Они видели во всем этом молчаливый упрек с моей стороны и относили его ко
всем ссорам, склокам, интригам и обману, в которые они были погружены с утра
до вечера - и телом, и душой. Может быть, они думали, что я избегаю общения
с ними для того, чтобы лучше наблюдать их со стороны. Может быть, в
монастыре тогда им нечем было занять себя и не на что устремить свое
недовольство - и для того и для другого нужно совсем немного. Так или иначе,
они снова стали повторять старую историю о том, что я не в своем уме, и
решили извлечь из нее все, что им было на руку. Они перешептывались в
трапезной, совещались друг с другом в саду, качали головой, указывали на
меня пальцем в стенах обители и в конце концов - я в этом уверен - старались
проникнуться убеждением, что все, чего они хотят или что им кажется, - сущая
правда. Потом всем им стало интересно выяснить, что же со мной происходит, и
несколько человек во главе со старым монахом, лицом влиятельным и
славившимся своим безупречным поведением, явились к настоятелю. Они
рассказали ему о том, что я рассеян, что делаю все машинально, наподобие
автомата, что слова мои лишены всякого смысла, что молюсь я с тупым
безразличием ко всему, что царящий в обители дух благочестия мне совершенно
чужд и, хоть я с особым тщанием исполняю все монастырские правила, я делаю
это с _деревянным безразличием_, и с моей стороны это не более, чем насмешка
над ними. Настоятель выслушал их с полнейшим равнодушием. Он поддерживал
тайные отношения с моей семьей, общался с духовником моей матери и дал себе
обещание сделать из меня монаха. Ему удалось добиться своего с помощью
усилий, о последствиях которых я рассказал, и теперь уже для него не имело
большого значения, в своем я уме или нет. Он весьма решительно запретил им
вмешиваться в это дело, сказав, что будет наблюдать за мною сам. Монахи
удалились, потерпев поражение, но отнюдь не потеряв надежды, и обещали друг
другу _следить за мной_; иными словами терзать меня, преследовать и
стараться, чтобы я стал таким, каким сделали меня в их глазах их же
собственные злоба, любопытство или даже самая обыкновенная праздность и
желание хоть чем-нибудь поразвлечься. С этого дня уже все обитатели
монастыря начали плести интриги и сделались участниками заговора, который
был направлен против меня.
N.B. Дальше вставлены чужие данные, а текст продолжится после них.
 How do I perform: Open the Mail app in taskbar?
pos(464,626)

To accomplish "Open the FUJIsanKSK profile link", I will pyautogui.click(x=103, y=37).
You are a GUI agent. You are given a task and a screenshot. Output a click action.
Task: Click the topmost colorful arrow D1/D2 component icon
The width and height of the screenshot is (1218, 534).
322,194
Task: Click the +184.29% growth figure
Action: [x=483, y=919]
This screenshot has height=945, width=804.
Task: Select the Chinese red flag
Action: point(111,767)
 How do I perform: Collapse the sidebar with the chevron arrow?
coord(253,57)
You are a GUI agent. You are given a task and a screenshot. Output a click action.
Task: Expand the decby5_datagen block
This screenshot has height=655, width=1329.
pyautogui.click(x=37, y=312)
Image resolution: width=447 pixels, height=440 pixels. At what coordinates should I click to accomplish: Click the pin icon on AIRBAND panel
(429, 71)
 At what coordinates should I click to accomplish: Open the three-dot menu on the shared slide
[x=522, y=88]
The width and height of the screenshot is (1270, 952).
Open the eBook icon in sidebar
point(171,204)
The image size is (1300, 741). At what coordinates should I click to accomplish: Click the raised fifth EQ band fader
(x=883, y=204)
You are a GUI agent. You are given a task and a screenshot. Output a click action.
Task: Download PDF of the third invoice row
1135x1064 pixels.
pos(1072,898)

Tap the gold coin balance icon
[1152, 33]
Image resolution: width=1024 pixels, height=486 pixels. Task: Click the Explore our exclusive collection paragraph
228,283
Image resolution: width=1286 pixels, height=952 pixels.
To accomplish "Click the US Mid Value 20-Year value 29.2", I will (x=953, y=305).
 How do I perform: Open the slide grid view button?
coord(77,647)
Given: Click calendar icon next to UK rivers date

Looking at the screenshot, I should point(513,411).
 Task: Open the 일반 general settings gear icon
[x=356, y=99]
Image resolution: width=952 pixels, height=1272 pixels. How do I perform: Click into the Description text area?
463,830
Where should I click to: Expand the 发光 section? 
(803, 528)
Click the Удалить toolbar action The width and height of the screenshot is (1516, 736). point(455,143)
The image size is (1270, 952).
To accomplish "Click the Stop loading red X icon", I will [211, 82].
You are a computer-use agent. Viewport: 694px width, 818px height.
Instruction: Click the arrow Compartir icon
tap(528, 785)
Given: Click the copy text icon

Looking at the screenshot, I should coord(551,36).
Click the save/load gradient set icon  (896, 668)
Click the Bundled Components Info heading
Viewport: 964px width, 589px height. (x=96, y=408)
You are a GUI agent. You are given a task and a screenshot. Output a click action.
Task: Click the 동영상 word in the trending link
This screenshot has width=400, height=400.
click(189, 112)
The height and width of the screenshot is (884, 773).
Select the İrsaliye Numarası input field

Как только слышались мои шаги, двери поспешно
захлопывались; вместе с тем трое или четверо из них оставались в коридоре,
по которому я проходил: они перешептывались между собою и, откашлявшись,
делали друг другу условный знак и начинали _громко_ говорить о каких-нибудь
пустяках, стараясь, чтобы я услыхал их слова и сообразил, что делают они это
нарочно и что последним предметом их разговора был именно я. В душе я
смеялся над ними. Я говорил себе: "Несчастные развращенные существа! Какие
нелепые представления вы разыгрываете и на какие измышления вы пускаетесь,
лишь бы чем-нибудь скрасить вашу праздность и душевную пустоту; вы боретесь
со мной, - ну что же, я подчиняюсь". Вскоре сети, которыми они решили меня
оплести, стали все больше стягиваться вокруг меня. Люди эти стали то и дело
попадаться на моем пути, причем с таким упорством, что мне никак не
удавалось избежать этих встреч, и стали выказывать мне такое расположение,
что я не решался их оттолкнуть. С подкупающей лаской они говорили мне:
"Дорогой мой брат, ты что-то грустишь, тебя снедает печаль; да поможет нам
господь нашим братским участием развеять твое уныние. Но откуда все-таки
взялась тоска, которая так подтачивает твои силы?". Слыша такие слова, я не
мог удержаться и не посмотреть на них глазами, полными упрека и, должно
быть, слез, но я не отвечал им. Уже само состояние, в котором они увидели
меня, было достаточной причиной для уныния, которым они же меня попрекали.